**Extracto de página**
----------
SANTO DOMINGO. El estudio sobre la suntuosa vida de hacendados y funcionarios de la época colonial muestra facetas impensadas para la mayoría de la gente de este tiempo acerca del modo en que discurría la cotidianidad en el Santo Domingo español para miembros de las élites.

Los reveladores datos son aportados por la investigadora Ruth Torres Agudo en su tesis doctoral titulada “Élites y grupos de poder: Los hacendados de Santo Domingo (1750-1795)”, presentada en el 2008 en la Universidad de Salamanca, en España.

En el capítulo denominado “El estilo de vida de los hacendados”, la investigadora expresa que los acaudalados de Santo Domingo llevaron una existencia en la que la ostentación y las apariencias fueron elementos básicos, que los definía y distinguía dentro del circulo de principales y del resto de la población.
----------
**Datos proporcionados**
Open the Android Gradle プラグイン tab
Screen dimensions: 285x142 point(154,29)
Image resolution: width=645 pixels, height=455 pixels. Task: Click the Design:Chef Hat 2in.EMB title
----------
**Lo que se pide**
Por favor, indica si cada afirmación concuerda con el extracto sobre los hacendados de Santo Domingo, respondiendo sí o no y citando literalmente las palabras del extracto que lo deciden.
1. La tesis de Ruth Torres Agudo se presentó en la Universidad de Salamanca.
2. La tesis abarca el periodo comprendido entre 1750 y 1795.
3. Según la investigadora, los hacendados de Santo Domingo rehuían la ostentación.

**Respuesta completa**
1. Sí: «presentada en el 2008 en la Universidad de Salamanca, en España».
2. Sí: «Los hacendados de Santo Domingo (1750-1795)».
3. No: «la ostentación y las apariencias fueron elementos básicos».